Here’s how it worked: You could go the BCS/Orange Bowl website and purchase an option to buy a ticket later, at face value, decent seats cost a few hundred dollars. But you’d only get to buy the tickets if your team made the championship in January. The service — also available this year for the Rose Bowl — was provided by TeamTix in collaboration with the travel website Orbitz.
Russ Calkins, who is a University of Oregon Ducks (12-1) fan, checked out the service in November.
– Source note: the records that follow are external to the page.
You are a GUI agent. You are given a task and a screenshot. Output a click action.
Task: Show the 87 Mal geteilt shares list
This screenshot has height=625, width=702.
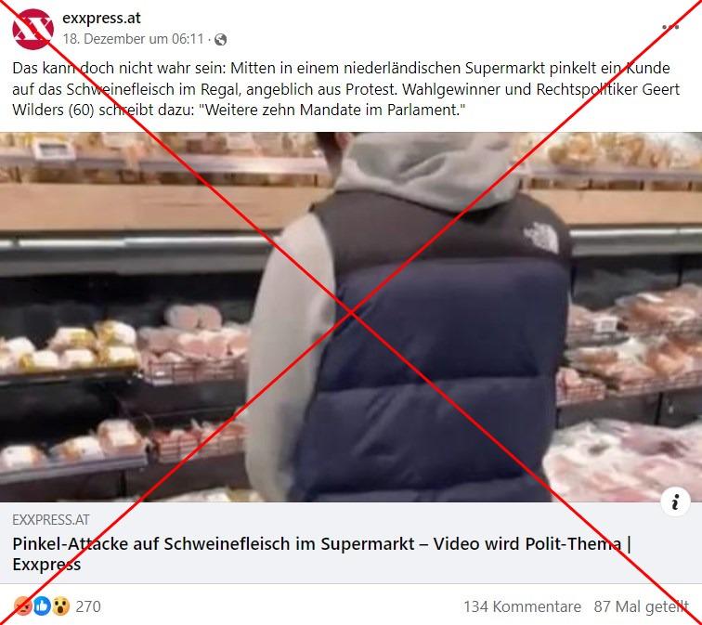point(641,606)
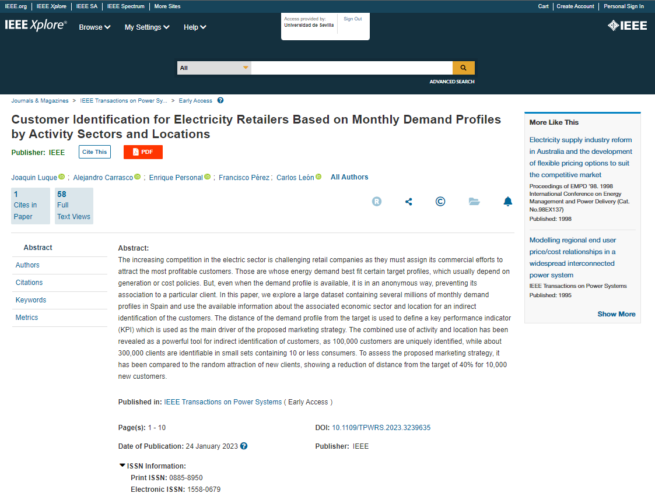This screenshot has height=500, width=655.
Task: Click the orange search magnifier button
Action: (x=463, y=68)
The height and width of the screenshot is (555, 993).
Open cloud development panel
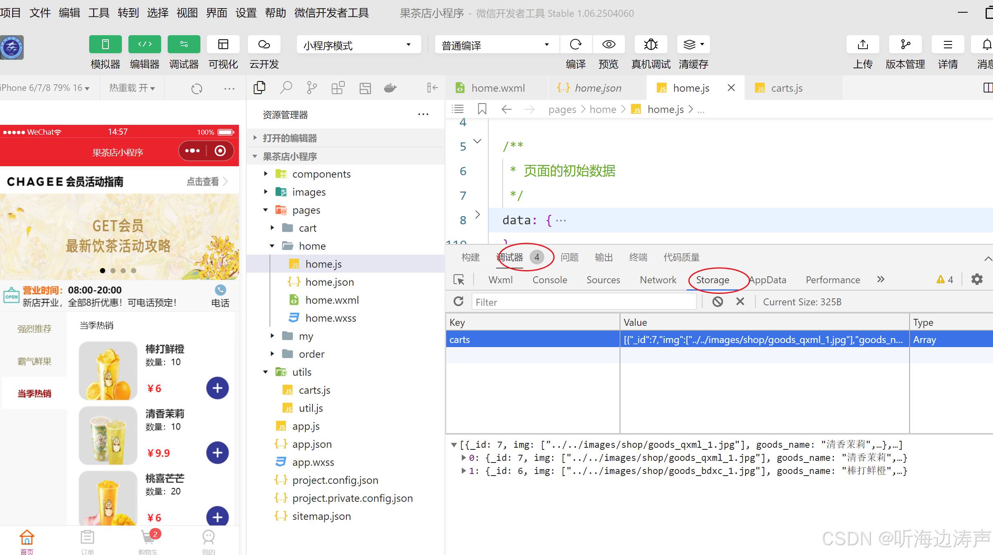click(x=264, y=44)
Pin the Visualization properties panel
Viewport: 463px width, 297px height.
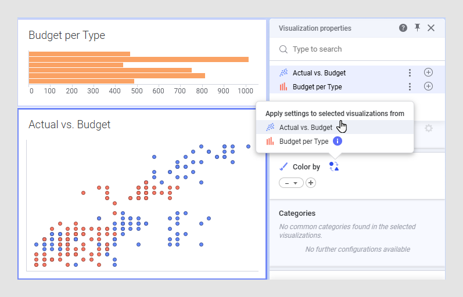pos(417,28)
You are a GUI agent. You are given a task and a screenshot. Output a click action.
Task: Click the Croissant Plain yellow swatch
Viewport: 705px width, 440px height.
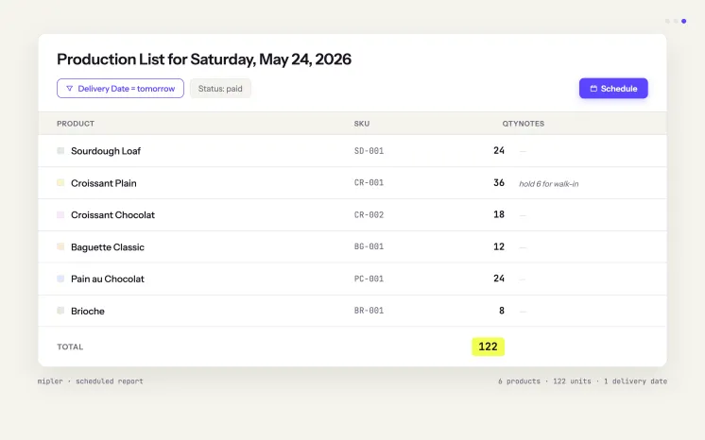(x=60, y=183)
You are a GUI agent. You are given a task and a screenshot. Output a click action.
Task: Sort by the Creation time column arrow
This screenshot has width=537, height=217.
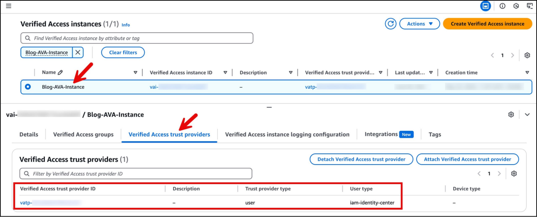(527, 72)
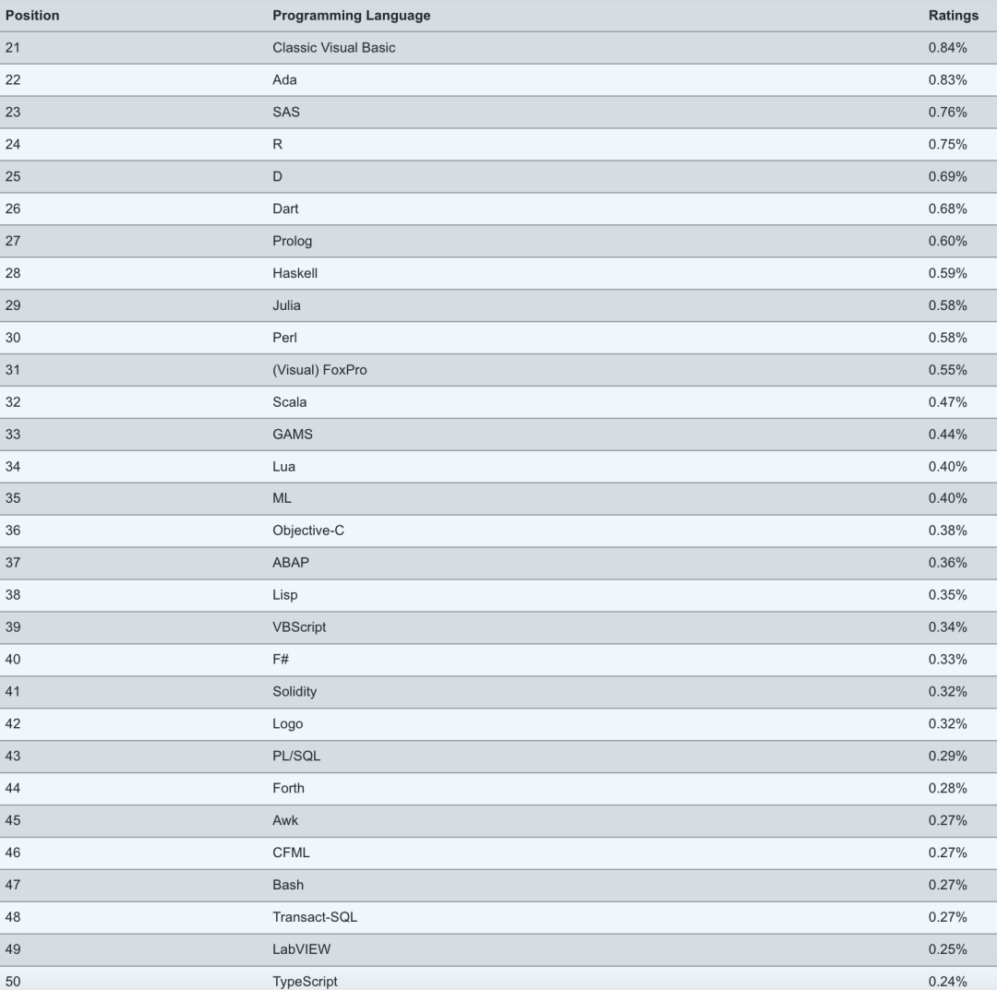Select the SAS row language cell

click(x=286, y=113)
At that point, the Ducks looked like they had a decent shot at the BCS Championship, and Ducks options were going for around $200 per ticket.
“So I would pay them $200 for the potential to buy a $500 ticket a month in the future,” Calkins explains.
His total outlay would have been $700 — better than paying a couple thousand dollars per ticket later, if he waited until the end of the season to purchase from a ticket agency online, once he knew if his team had made the game.
“Honestly, when I looked at the [TeamTix] market, it felt like gambling,” says Calkins. It wasn’t a gamble he was willing to take on his beloved Ducks. They didn’t make the BCS Championship in the end, and he’d have lost his $200 bet if he’d purchased an option on them in the fall.
It’s worth noting, though, that because this is a futures market with an associated secondary market in team-specific ticket options, Calkins could have mitigated his loss if he’d been able to resell his Ducks option to someone on the TeamTix site who was willing to purchase it later in the season at a discount.
This market isn’t much of a financial gamble for game organizers, says Kenneth Shropshire, a sports-law expert at the University of Pennsylvania’s Wharton School.
“Here’s another source of revenue for them, allowing them to take up some of the space of scalpers and ticket agencies,” Shropshire says.
And, to look at the ticket prices agencies and scalpers can command in the days before a bowl game, they’re doing very nicely for themselves.